TASK DIRECTIONS: For this exercise, the lines from the one with "You are a computer-use" through the final line of the data below are to be transcribed exactly, and pictures are to be skipped.

TASK MATERIAL:
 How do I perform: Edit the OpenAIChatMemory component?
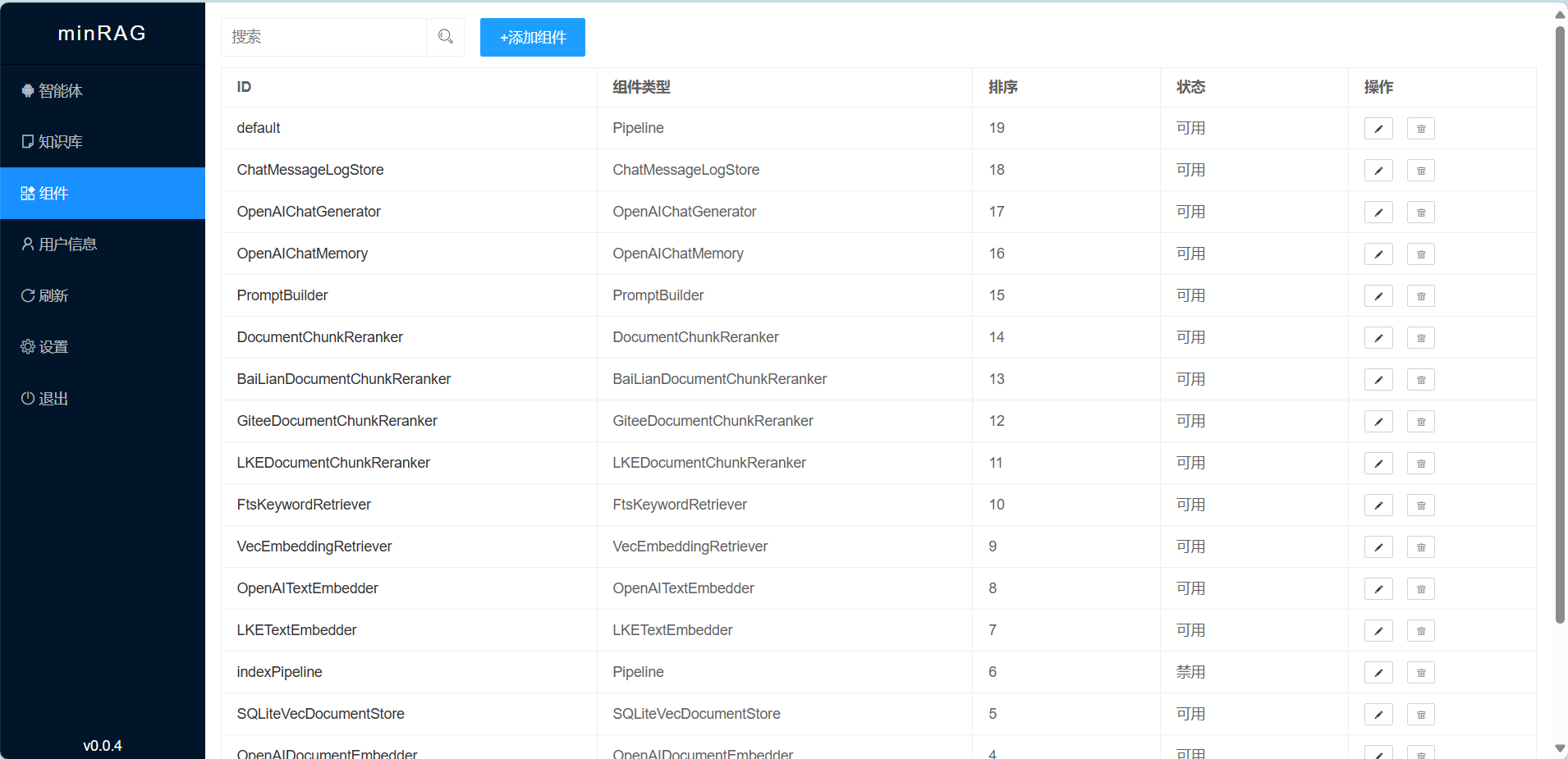pyautogui.click(x=1378, y=254)

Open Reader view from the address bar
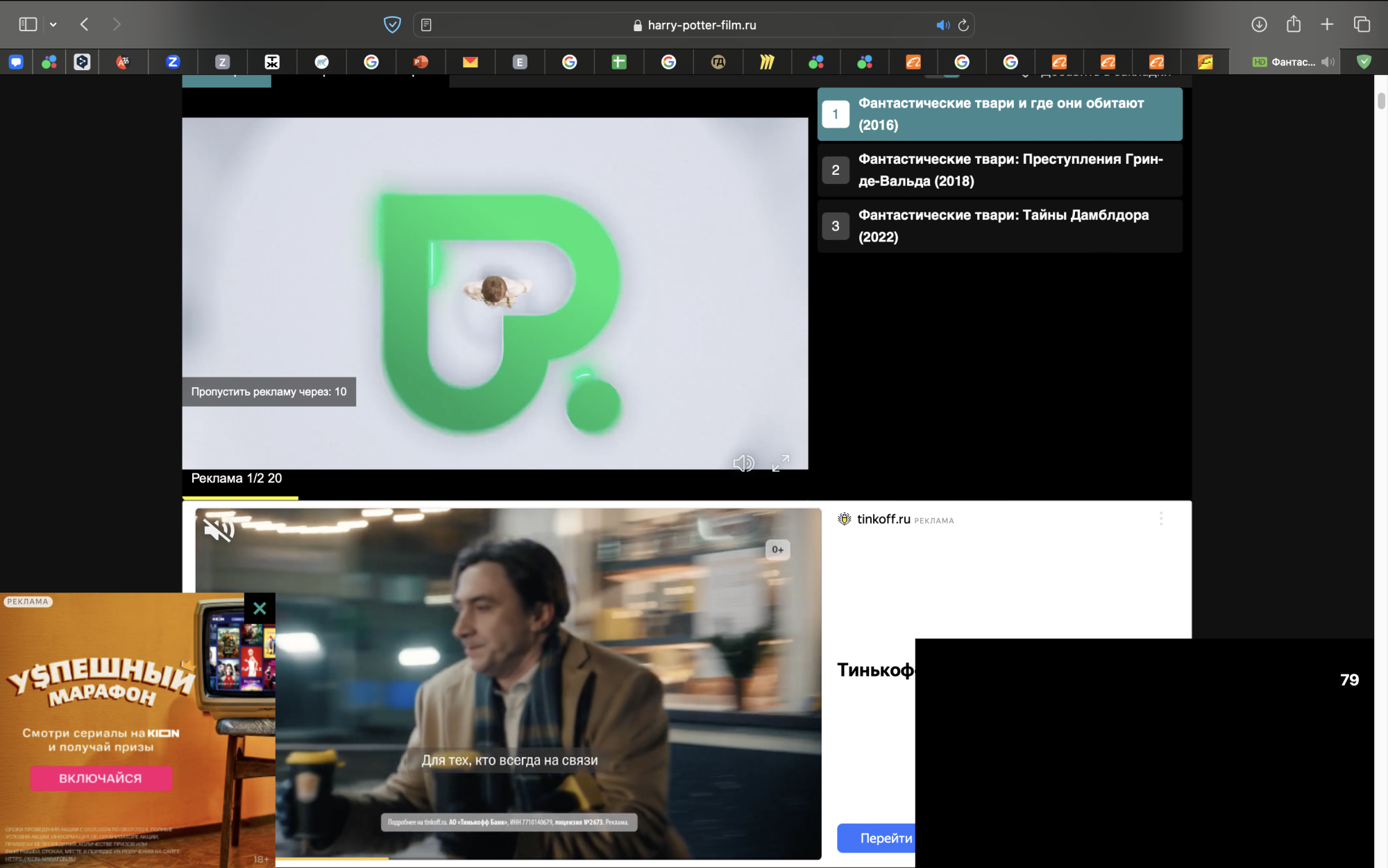[425, 24]
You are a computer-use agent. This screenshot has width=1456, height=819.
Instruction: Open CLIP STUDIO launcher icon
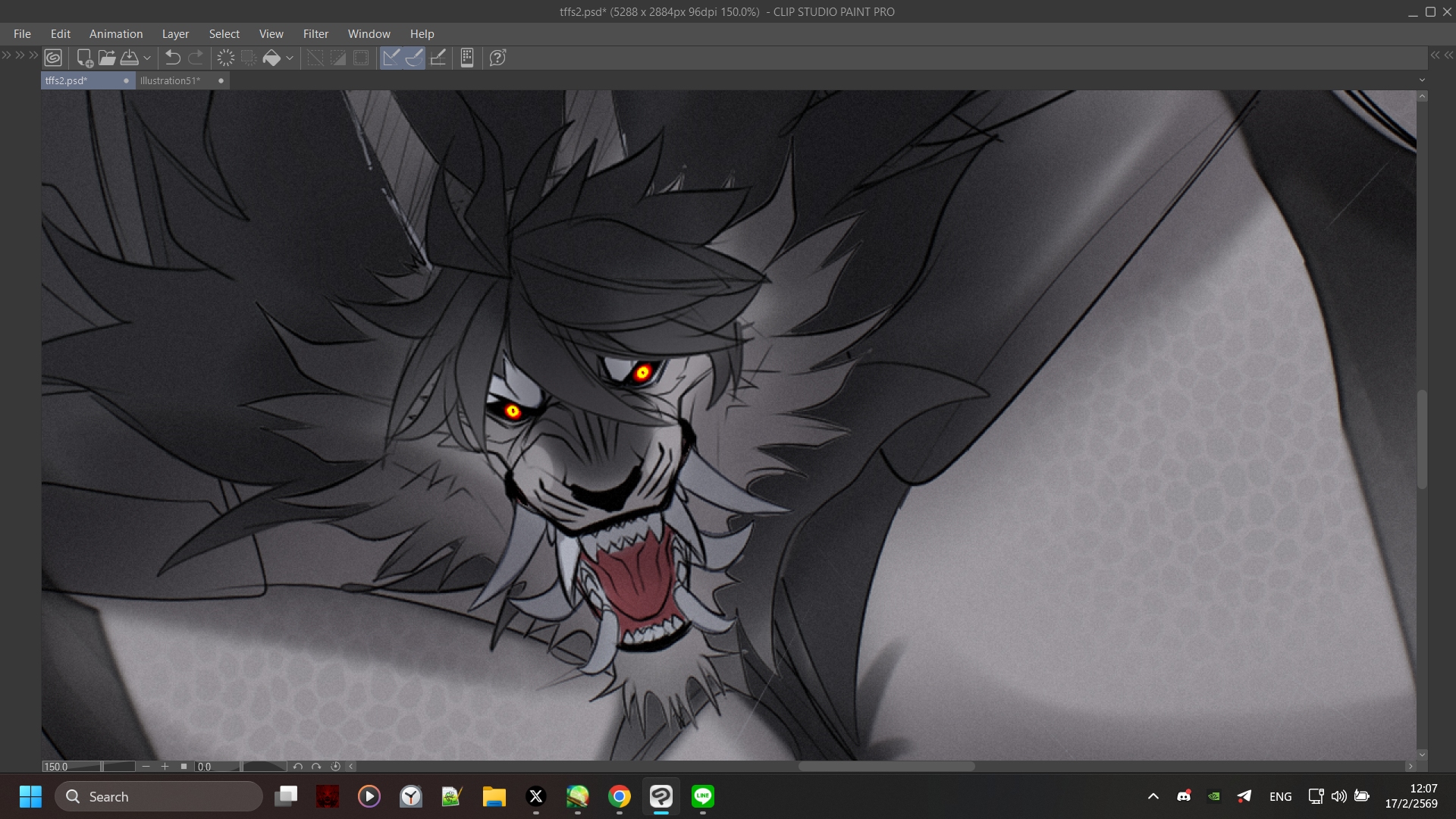(53, 58)
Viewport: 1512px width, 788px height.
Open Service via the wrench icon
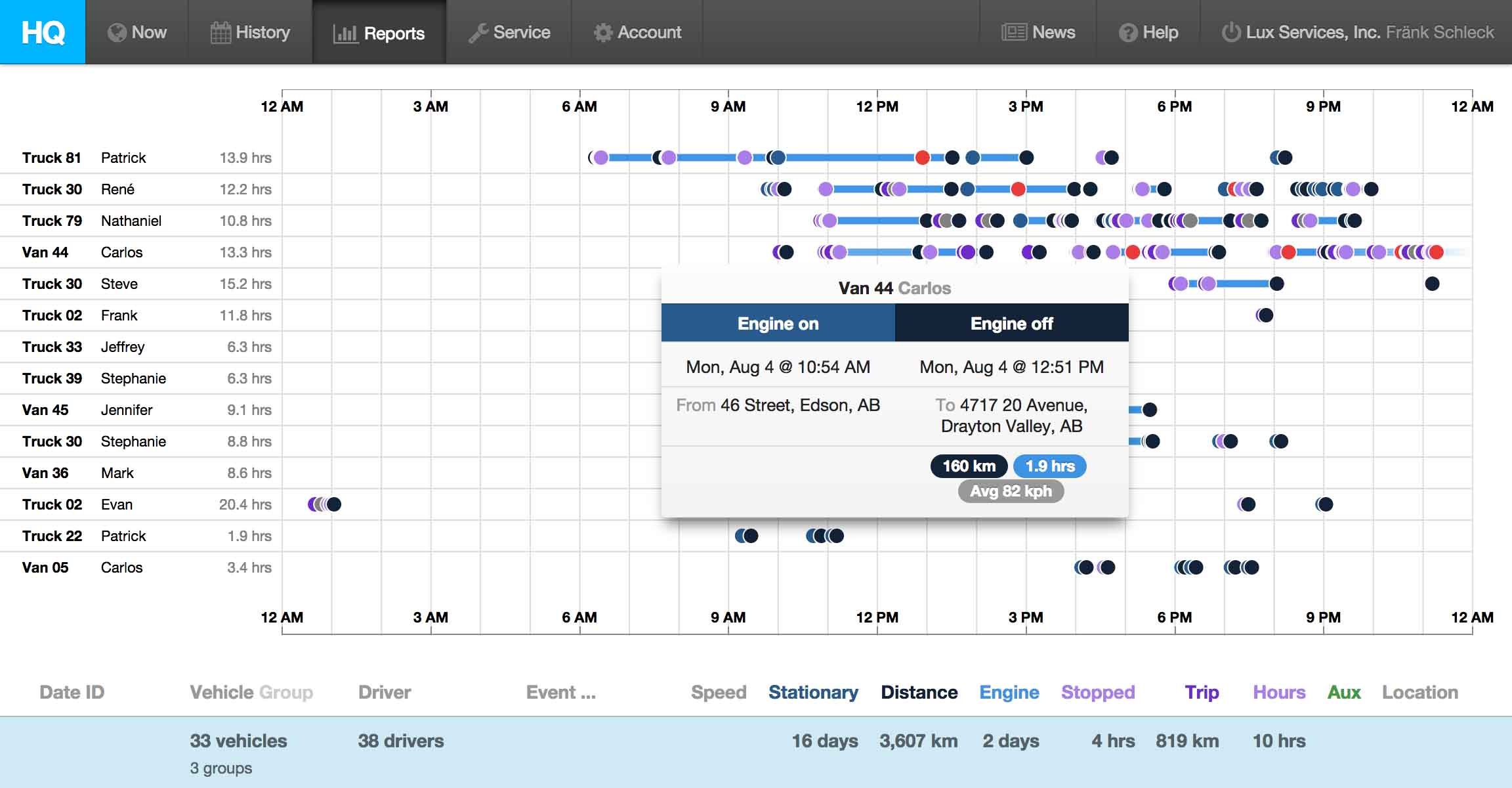[x=478, y=33]
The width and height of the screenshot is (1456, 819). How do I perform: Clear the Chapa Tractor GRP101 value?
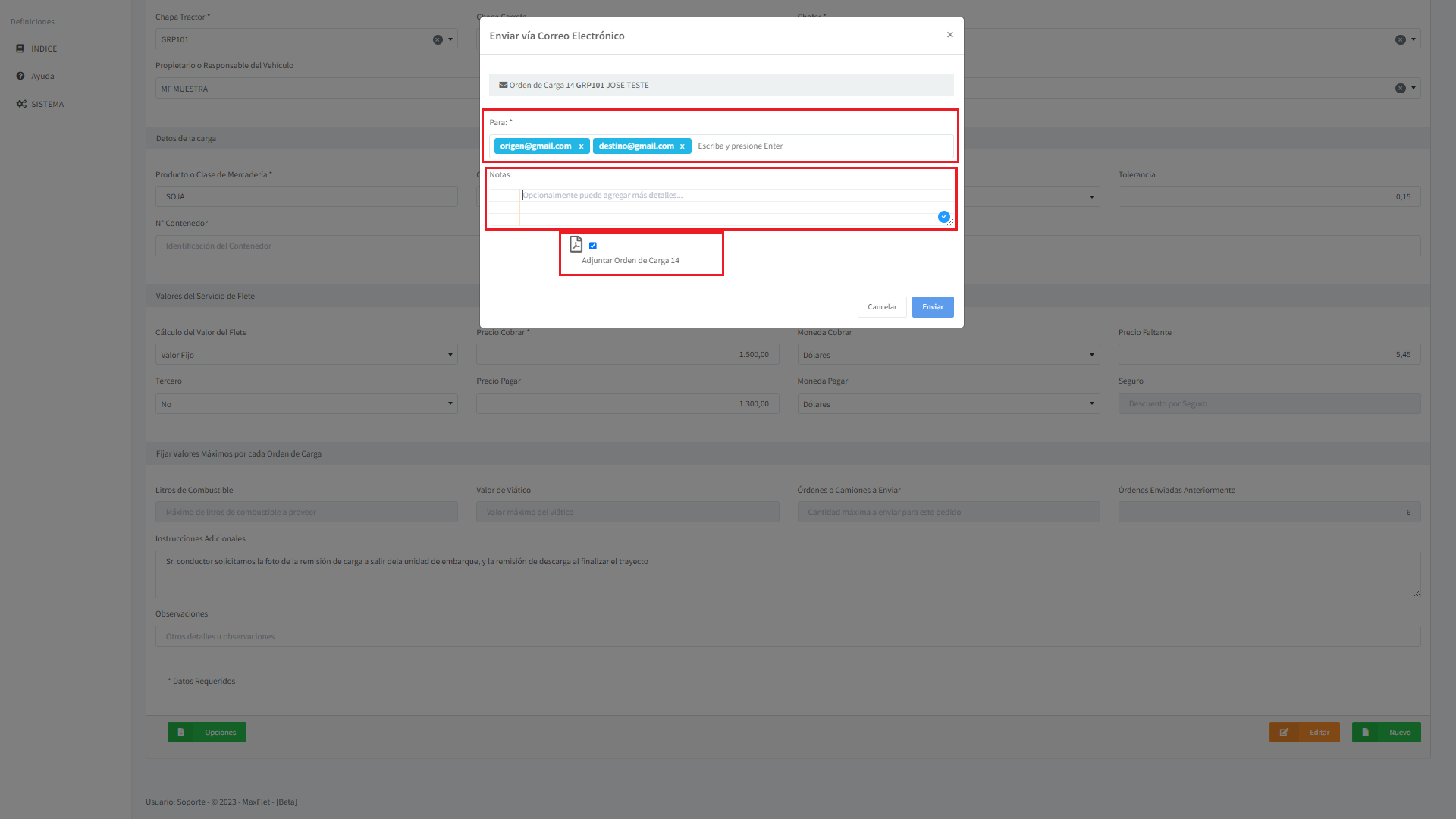coord(438,39)
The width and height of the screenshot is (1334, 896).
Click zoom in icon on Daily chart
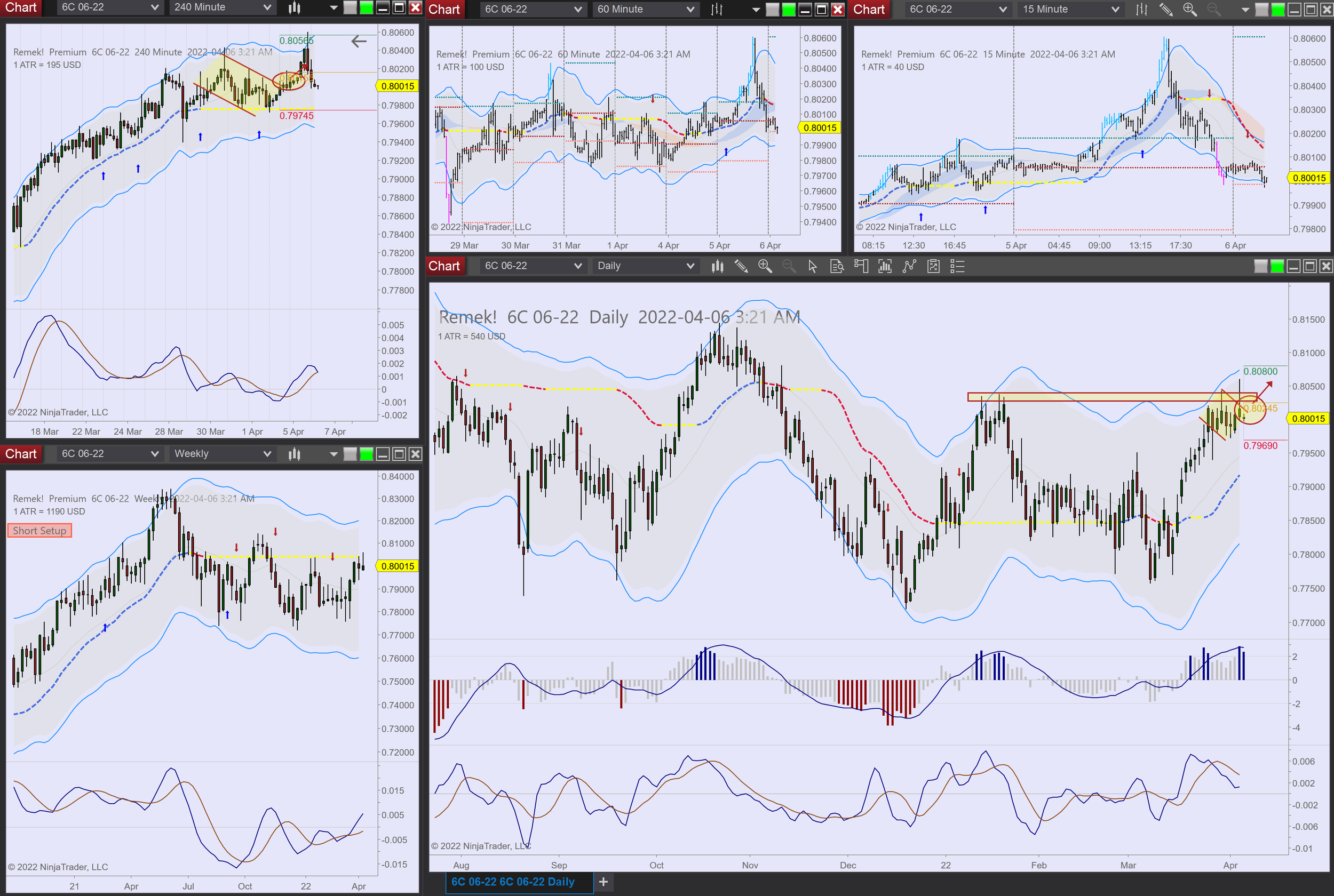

FINISHED EXERCISE:
You are a computer-use agent. This screenshot has width=1456, height=819.
Instruction: Open CLIP STUDIO launcher icon
(53, 58)
Viewport: 1512px width, 788px height.
Open Service via the wrench icon
[x=478, y=33]
The width and height of the screenshot is (1456, 819). How do I perform: Clear the Chapa Tractor GRP101 value?
coord(438,39)
The width and height of the screenshot is (1334, 896).
Click zoom in icon on Daily chart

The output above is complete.